Do you sometimes feel like your paintings look a little bit flat?
Here are 3 simple things you can do to add more depth…
1- Grey haze
As things get further away from us, they get greyer. This is because the atmosphere gets in the way. Mostly because of little droplets of water, it gives that blueish grey tinge to everything in the distance. In cityscapes, pollution adds more interference and the haze becomes more yellow, or green, or sometimes even brown.
The obvious application of this principle is in landscape painting. But it also works for subjects that are much closer. In this painting of the tree peony Paeonia ‘Sandrine’, I added a blue-grey wash on the foliage in the background, to render the layering of all the leaves and adding depth to the composition. Although in reality the background foliage is not far enough to suffer the effects of atmospheric haze, the additional blue-grey wash tricks the brain into seeing distance where there is only a flat sheet of watercolour paper.

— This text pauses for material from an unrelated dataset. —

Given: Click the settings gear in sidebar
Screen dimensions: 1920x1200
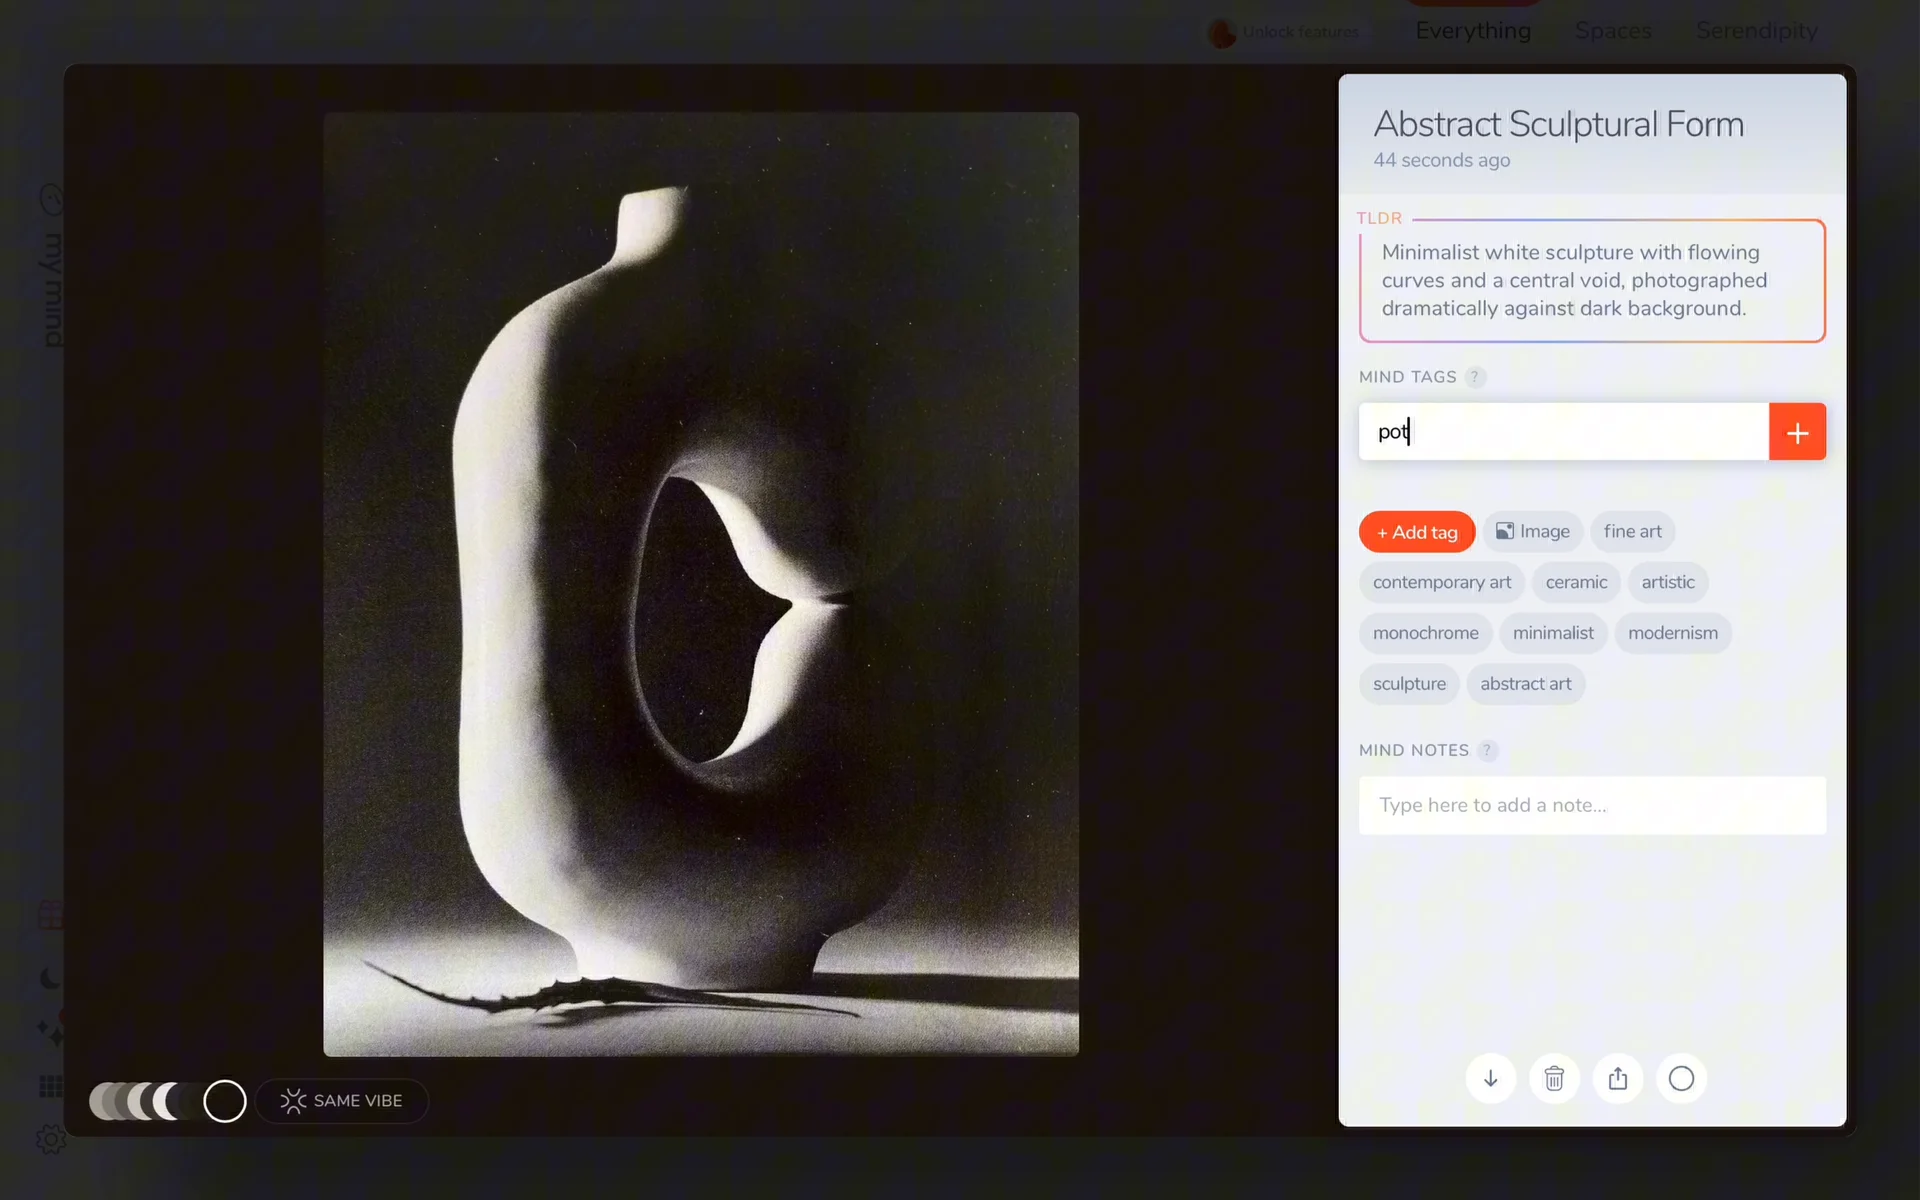Looking at the screenshot, I should (x=50, y=1139).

The idea that light colours come forward and dark colours recede is a bit of a myth. In reality, it is the contrast between light and dark that makes the difference.
In this oil painting, you can see that the darkest tree is the one that comes forward.

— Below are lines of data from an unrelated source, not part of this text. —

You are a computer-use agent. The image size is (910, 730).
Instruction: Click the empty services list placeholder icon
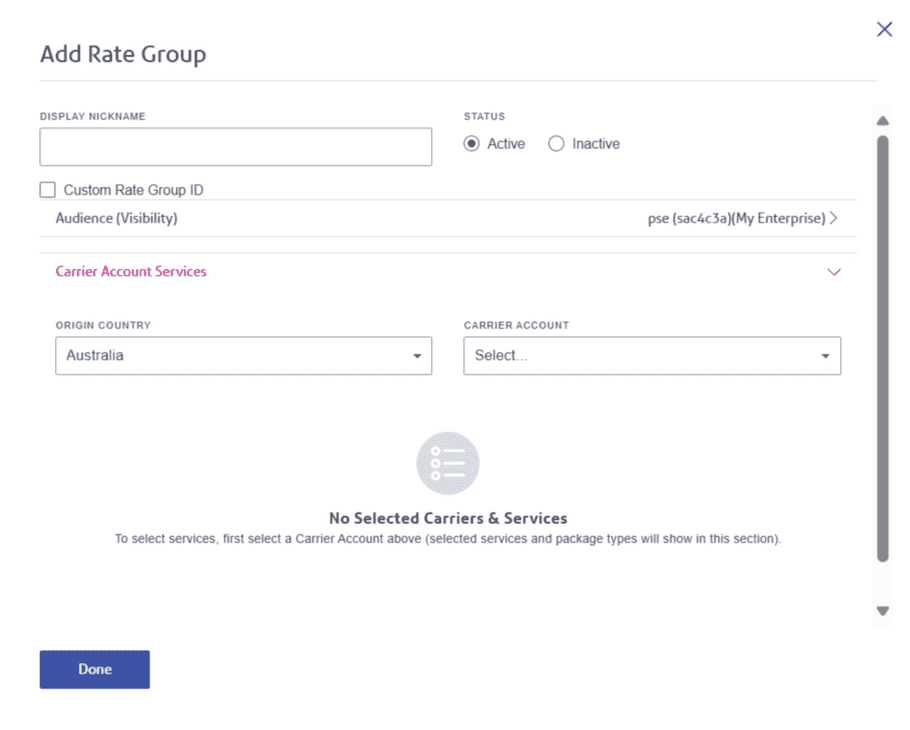point(448,463)
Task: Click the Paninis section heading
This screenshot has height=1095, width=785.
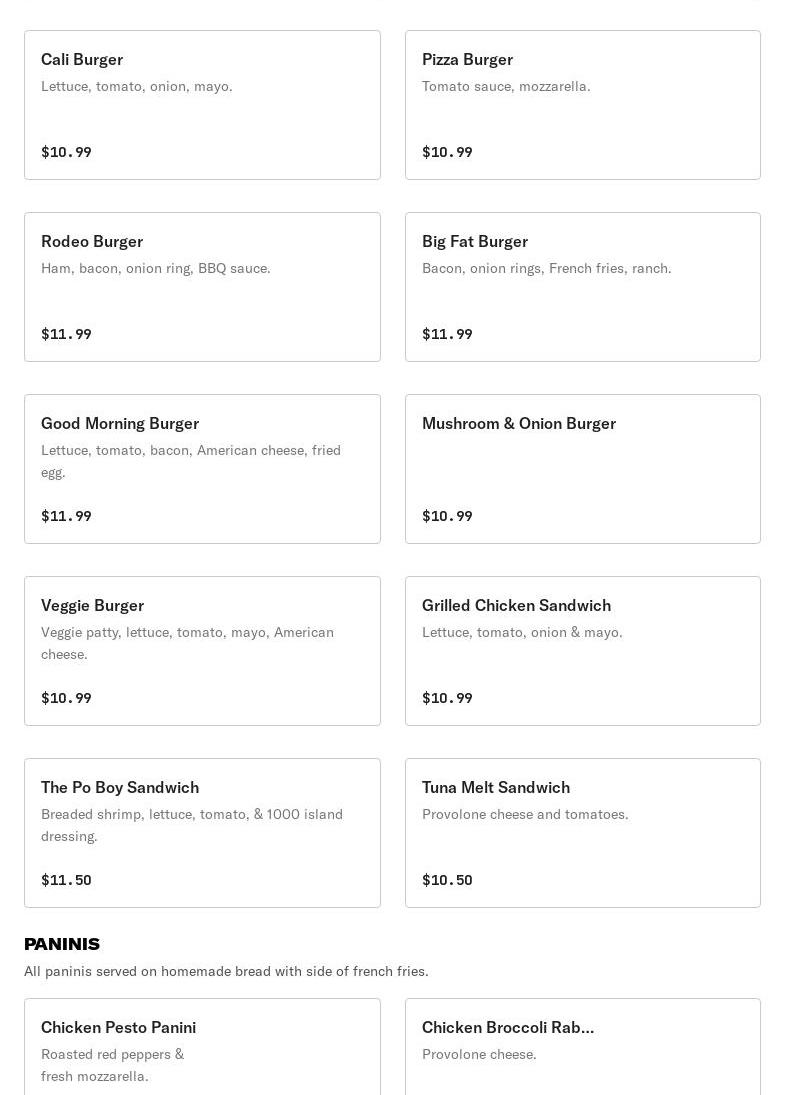Action: [x=62, y=944]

In the foreground, light colours are very light and dark colours very dark. The contrast between the two is strong. In the distance, the darkest blacks become dark greys and the lightest whites become pale grey. The further away you go, the smaller the amplitude between the two, until everything merges into the mid-tones. Again, this applies to paintings depicting subjects much closer, such as botanical art or still life.

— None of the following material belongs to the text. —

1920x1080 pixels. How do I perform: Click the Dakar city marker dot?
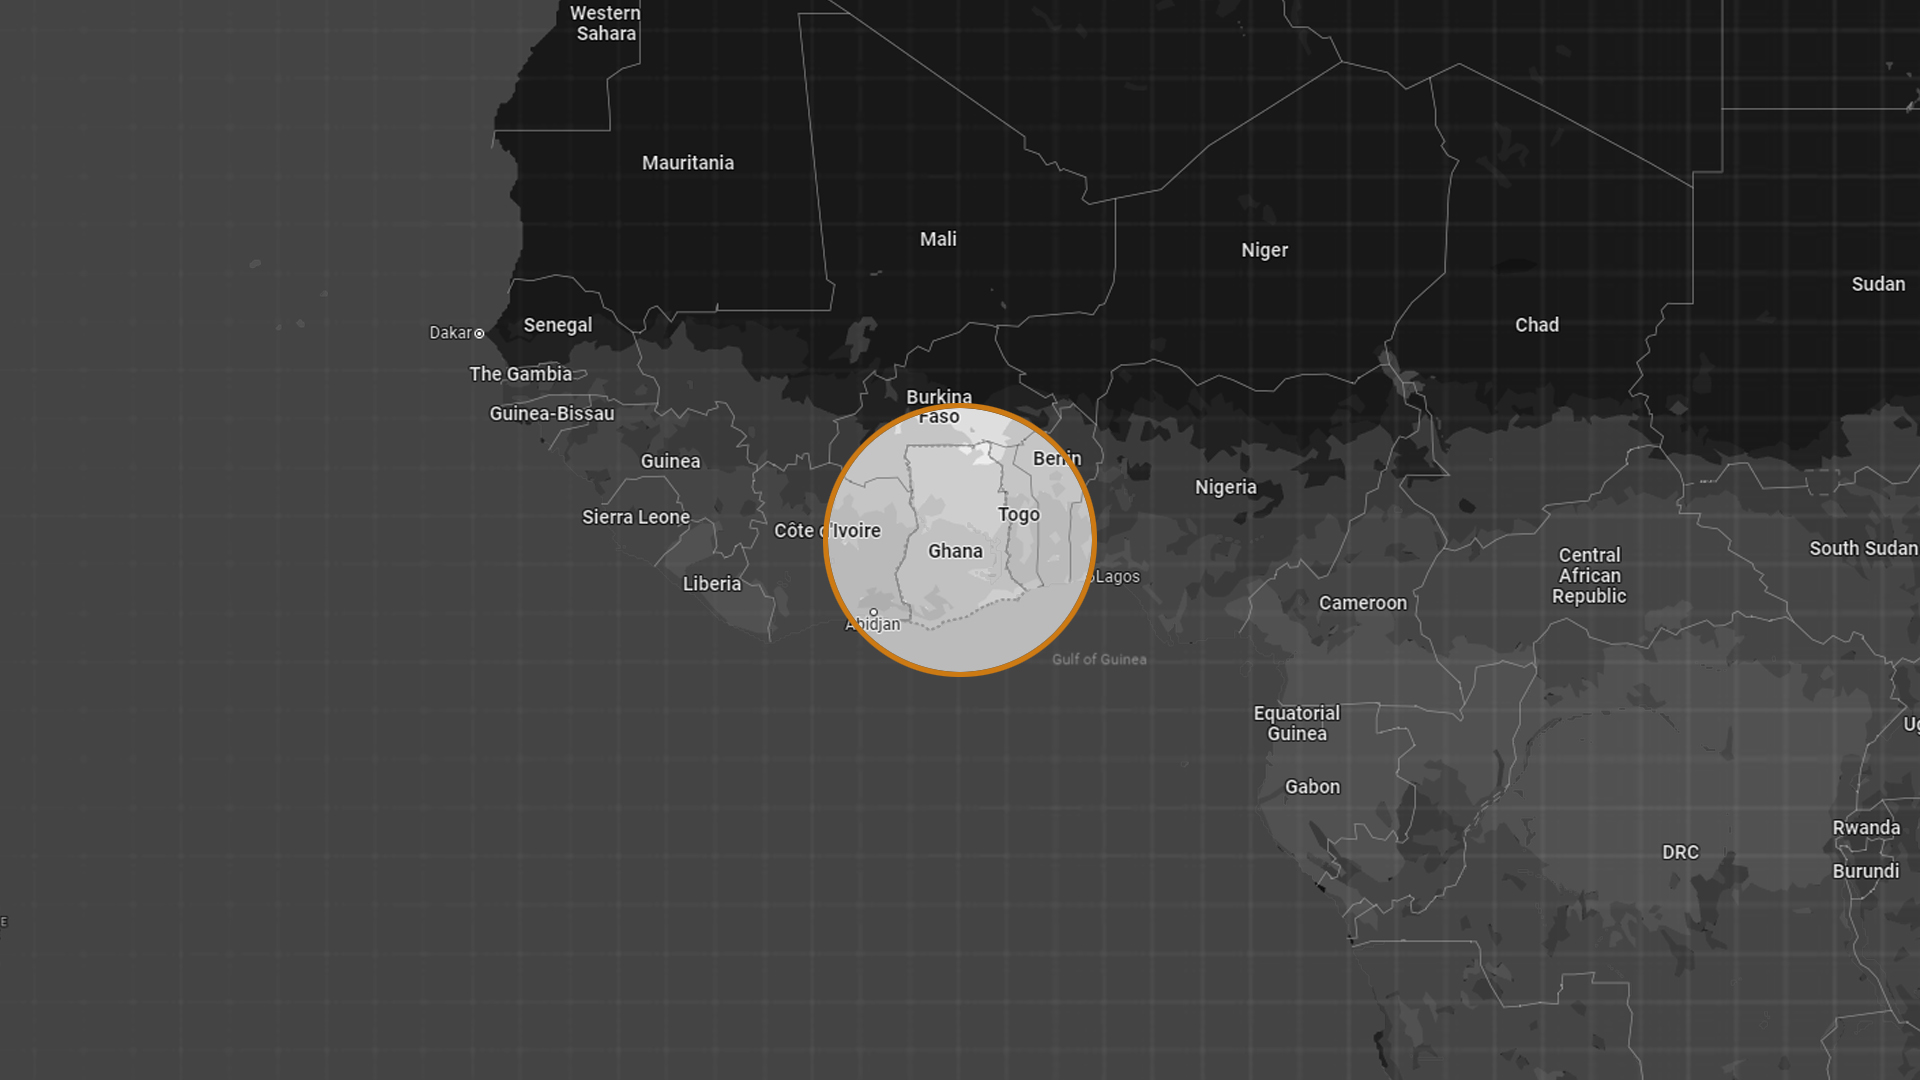[x=479, y=334]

When objects are close to you, you can see all the details. When they are far away, the details get lost. In this painting of the Isle of Wight seen from Highcliff Castle, the gorse in the foreground is very detailed while the island landscape is just a coloured granulating wash.
Applying this to close-up subjects, the petals in the foreground of this Hydrangea show all the little veins. The petals in the back of the flower head are painted with soft wet-in-wet washes with no sharp details.
This painting of a mermaid by Elisabeth Jerichau-Baumann shows good examples of the three principles above:
- Grey haze: the rocks in the distance are painted in shades of grey, with none of the greens, blues and golds of the foreground
- Contrast: the contrasts on the mermaid are strong, with glowing sun skin and dark shadows, but the rocks in the distance are in the mid-tones
- Details: you can see every little drop of water on the mermaid’s skin and the seaweeds, every silvery fishscale and dark eyelash but the rocks in the distance are blurred and painted with wider brushstrokes
I also made a video about this, which you can watch here:
Or you can click here to go to my YouTube channel to watch this video and many more.
I hope that you enjoyed gazing at the beautiful mermaid with the wild seaweed hair and that these three tips will help you in adding depth to your paintings.